>>>>>

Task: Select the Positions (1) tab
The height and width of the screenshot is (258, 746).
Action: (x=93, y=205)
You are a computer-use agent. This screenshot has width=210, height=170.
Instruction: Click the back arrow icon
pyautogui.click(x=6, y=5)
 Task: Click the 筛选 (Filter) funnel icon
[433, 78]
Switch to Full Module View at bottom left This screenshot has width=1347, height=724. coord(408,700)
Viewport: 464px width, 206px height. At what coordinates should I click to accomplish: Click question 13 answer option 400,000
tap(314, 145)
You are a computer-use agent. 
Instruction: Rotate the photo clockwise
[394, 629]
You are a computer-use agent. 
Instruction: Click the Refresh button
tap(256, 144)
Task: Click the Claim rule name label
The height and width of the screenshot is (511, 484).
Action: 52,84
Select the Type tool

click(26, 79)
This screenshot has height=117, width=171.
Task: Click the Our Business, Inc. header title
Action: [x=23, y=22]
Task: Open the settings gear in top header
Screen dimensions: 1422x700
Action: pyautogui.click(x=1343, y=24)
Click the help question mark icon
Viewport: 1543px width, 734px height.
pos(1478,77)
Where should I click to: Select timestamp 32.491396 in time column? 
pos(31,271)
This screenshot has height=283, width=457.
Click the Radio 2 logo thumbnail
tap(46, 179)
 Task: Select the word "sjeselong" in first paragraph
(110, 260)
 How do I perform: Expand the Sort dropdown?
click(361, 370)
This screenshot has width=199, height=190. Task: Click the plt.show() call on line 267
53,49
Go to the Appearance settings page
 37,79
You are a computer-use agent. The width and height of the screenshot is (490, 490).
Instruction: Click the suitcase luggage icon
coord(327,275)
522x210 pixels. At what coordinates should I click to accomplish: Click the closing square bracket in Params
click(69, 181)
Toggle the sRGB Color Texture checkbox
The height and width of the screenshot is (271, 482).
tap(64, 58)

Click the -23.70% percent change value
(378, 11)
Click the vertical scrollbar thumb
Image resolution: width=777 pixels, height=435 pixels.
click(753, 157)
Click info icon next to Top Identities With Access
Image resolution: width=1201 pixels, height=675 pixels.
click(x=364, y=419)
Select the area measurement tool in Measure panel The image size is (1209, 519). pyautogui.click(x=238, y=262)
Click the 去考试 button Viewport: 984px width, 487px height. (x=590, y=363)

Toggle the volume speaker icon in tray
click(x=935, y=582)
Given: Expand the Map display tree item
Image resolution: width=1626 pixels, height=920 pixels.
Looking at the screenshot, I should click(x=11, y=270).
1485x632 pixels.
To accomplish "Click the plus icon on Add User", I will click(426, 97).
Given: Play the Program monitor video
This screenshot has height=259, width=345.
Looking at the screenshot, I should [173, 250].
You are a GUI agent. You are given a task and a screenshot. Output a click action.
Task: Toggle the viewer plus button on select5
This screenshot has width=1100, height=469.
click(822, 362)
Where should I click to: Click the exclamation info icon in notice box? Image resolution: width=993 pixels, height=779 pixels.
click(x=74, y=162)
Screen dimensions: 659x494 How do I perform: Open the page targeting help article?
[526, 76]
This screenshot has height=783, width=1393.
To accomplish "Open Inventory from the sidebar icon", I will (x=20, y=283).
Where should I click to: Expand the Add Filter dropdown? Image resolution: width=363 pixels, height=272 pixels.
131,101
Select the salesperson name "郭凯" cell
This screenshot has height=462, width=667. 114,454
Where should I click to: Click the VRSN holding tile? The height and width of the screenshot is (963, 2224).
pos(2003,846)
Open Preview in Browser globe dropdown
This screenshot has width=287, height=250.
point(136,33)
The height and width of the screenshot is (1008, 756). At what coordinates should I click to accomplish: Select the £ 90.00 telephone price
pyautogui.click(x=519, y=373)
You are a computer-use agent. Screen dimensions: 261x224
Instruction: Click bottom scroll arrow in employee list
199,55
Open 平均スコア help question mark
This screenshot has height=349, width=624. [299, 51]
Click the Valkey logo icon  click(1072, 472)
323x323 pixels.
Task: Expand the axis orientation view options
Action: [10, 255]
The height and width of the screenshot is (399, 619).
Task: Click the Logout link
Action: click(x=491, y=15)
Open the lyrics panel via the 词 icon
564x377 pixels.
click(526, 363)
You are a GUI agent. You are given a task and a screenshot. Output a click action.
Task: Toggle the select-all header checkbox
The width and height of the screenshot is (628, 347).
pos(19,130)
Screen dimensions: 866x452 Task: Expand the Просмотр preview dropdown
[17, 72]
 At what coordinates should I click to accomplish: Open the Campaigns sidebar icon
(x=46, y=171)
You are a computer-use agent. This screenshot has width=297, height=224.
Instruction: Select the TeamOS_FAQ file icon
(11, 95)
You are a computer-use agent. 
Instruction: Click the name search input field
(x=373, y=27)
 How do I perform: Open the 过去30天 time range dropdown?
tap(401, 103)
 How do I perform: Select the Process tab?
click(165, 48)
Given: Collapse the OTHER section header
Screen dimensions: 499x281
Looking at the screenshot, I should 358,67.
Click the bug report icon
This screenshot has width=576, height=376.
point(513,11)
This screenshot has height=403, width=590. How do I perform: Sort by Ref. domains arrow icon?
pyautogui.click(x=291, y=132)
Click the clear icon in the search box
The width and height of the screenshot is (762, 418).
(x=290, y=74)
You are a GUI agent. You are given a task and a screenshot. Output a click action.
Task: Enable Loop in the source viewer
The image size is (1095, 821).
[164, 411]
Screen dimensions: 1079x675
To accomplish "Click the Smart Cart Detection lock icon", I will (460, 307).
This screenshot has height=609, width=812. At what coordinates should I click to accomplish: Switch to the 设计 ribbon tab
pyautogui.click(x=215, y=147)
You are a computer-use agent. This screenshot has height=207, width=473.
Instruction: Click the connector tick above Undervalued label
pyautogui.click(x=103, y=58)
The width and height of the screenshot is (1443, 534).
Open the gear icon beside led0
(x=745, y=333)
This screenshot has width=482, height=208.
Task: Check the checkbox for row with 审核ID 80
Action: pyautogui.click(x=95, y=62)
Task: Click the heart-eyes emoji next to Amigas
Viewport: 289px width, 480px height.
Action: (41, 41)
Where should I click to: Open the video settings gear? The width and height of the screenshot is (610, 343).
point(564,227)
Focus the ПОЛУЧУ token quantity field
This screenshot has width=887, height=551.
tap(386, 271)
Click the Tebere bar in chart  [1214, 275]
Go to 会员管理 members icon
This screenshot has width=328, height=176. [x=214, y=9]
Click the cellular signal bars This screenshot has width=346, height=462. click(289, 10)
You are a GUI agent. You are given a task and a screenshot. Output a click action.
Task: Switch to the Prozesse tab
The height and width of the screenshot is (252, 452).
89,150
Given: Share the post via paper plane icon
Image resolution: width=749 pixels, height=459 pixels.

<<<<<

| About this exercise |
Take the listing above from its first line through the line containing "Switch to Full", and transcribe that stretch exactly, with no other lines.

| Written solution |
Task: Select the Positions (1) tab
The height and width of the screenshot is (258, 746).
Action: (x=93, y=205)
You are a computer-use agent. This screenshot has width=210, height=170.
Instruction: Click the back arrow icon
pyautogui.click(x=6, y=5)
 Task: Click the 筛选 (Filter) funnel icon
[433, 78]
Switch to Full Module View at bottom left This screenshot has width=1347, height=724. coord(408,700)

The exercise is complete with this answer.